Fig. 2: hCitH3-mAb exhibits superior binding capacity to CitH3 compared to commercial CitH3 antibodies.

a Indirect ELISA quantification demonstrating the sensitivity of hCitH3-mAb (blue) versus commercial CitH3-mAb-3Cit antibodies (black). CitH3 standards and test samples were identically diluted, and ELISA procedures were performed in parallel under identical conditions (n = 3). Statistical significance was analyzed using two-way ANOVA (two-sided). ***p < 0.001, ****p < 0.0001. The asterisks in the figure indicate comparisons between hCitH3-mAb and commercial CitH3-mAb-3Cit antibodies. b Western blot analysis comparing the sensitivity and specificity of hCitH3-mAb and CitH3-mAb-3Cit.

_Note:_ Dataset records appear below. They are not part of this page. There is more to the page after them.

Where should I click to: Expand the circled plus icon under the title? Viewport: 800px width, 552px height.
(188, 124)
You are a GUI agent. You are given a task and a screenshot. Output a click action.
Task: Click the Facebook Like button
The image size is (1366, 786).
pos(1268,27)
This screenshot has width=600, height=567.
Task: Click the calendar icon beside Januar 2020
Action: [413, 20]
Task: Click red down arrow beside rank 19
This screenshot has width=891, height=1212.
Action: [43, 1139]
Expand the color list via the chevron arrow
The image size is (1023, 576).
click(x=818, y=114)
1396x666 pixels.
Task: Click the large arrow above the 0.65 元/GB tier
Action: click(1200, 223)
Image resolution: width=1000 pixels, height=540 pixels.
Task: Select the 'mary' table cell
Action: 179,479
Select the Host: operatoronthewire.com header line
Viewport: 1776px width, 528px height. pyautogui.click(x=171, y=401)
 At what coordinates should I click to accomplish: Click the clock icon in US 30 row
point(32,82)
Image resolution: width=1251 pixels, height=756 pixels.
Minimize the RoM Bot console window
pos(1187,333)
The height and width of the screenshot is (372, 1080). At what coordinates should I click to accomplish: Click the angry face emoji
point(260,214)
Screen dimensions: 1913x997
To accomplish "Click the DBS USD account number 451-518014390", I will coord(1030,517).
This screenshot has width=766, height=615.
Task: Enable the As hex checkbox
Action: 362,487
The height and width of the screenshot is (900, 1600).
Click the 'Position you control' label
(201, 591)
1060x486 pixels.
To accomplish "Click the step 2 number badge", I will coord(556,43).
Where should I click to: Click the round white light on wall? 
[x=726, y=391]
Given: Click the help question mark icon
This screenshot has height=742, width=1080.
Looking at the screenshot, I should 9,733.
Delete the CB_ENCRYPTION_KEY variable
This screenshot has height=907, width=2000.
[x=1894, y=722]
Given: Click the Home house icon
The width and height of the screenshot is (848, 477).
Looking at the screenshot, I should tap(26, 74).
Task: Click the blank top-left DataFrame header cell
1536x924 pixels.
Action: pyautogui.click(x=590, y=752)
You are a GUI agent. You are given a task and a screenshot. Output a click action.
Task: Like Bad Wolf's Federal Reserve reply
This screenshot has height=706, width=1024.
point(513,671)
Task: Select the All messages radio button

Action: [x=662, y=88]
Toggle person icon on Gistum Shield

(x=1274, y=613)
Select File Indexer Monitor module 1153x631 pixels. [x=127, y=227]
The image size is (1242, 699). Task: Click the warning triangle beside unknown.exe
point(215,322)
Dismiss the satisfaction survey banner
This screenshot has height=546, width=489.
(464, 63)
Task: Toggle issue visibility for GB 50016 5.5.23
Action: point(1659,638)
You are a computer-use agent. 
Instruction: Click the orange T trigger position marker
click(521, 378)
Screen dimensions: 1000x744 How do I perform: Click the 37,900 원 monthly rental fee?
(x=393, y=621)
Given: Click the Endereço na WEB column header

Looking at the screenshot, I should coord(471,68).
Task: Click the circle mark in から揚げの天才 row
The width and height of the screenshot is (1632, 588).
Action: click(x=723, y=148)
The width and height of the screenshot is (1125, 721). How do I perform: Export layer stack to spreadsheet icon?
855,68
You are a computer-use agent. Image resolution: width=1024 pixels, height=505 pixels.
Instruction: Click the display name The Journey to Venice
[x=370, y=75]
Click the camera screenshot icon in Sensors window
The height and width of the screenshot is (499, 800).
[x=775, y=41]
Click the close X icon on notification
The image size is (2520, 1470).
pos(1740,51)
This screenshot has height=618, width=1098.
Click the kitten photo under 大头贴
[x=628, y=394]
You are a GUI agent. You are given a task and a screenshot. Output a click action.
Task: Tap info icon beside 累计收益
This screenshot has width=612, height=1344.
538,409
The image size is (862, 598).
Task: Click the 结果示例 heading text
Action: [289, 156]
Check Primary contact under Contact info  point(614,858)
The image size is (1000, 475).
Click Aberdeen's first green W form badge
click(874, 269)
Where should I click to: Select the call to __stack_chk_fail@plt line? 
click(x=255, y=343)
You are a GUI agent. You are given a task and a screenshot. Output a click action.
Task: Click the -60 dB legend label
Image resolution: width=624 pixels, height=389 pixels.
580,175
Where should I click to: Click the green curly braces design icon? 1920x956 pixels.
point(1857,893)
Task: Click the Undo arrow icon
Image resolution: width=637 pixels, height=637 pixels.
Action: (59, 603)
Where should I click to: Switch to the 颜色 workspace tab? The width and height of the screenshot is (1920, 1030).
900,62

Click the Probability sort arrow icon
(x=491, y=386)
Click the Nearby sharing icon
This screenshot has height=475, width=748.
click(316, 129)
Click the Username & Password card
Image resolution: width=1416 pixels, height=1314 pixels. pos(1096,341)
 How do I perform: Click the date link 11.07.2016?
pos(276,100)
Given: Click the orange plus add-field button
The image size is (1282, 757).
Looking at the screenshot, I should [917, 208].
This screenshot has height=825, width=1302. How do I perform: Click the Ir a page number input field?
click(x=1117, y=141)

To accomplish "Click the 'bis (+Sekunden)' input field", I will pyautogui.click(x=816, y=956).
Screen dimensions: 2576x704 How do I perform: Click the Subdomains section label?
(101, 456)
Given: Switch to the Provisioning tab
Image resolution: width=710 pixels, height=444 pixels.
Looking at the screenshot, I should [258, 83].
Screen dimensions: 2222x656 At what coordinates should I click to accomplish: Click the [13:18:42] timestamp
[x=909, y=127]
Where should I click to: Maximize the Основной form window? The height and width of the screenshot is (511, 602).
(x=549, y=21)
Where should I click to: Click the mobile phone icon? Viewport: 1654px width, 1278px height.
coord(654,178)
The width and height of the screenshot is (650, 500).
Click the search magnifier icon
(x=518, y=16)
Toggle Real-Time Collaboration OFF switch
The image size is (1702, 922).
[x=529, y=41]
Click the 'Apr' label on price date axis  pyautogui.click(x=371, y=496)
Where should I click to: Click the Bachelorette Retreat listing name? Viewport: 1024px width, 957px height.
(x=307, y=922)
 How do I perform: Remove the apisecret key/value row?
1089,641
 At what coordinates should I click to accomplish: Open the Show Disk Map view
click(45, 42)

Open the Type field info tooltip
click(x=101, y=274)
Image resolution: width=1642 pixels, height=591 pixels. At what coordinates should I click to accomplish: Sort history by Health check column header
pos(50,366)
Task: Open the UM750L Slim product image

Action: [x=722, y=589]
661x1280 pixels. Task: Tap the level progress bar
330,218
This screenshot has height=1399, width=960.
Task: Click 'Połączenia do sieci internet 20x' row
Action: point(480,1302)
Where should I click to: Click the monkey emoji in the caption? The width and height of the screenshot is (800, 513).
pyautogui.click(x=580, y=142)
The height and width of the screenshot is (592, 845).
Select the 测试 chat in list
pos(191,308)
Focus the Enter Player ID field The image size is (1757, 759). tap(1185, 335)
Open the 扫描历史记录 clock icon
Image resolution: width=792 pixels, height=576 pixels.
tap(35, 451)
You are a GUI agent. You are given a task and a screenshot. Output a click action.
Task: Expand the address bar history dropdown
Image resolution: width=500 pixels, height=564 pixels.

Four peptides (H3, CitH3 (R2,8,17,26), AceH3, and MetH3)were each loaded at 0.5 µg. After electrophoresis and membrane transfer, the blot was divided and probed separately with either hCitH3-mAb or CitH3-mAb-3Cit (2 µg/L). Membranes were processed and exposed simultaneously (n = 3 independent experiments). Data are presented as mean ± SD. Statistical analysis was performed using a two-sided t-test (**p < 0.01). c ELISA of human septic serum samples, comparing the sensitivity of hCitH3-mAb and CitH3-mAb-3Cit. d ELISA quantification of CitH3 protein levels in human serum samples. Serum was collected from patients at enrollment, at 24- and 48 h post-enrollment. For the infectious groups, n = 6 at both 24- and 48 h; for the other group, n = 5. The ‘Mild’ group corresponds to patients with a total SOFA score ≤6, while the ‘Moderate-to-Severe’ group corresponds to a SOFA score >6. Non-infectious controls represent patients who experience shock without clinical or laboratory evidence of infection. Data are presented as mean ± SD. Statistical significance was determined using two-way ANOVA with Turkey’s multiple comparisons test (*p < 0.05, **p < 0.01).Source data are provided as a Source Data file.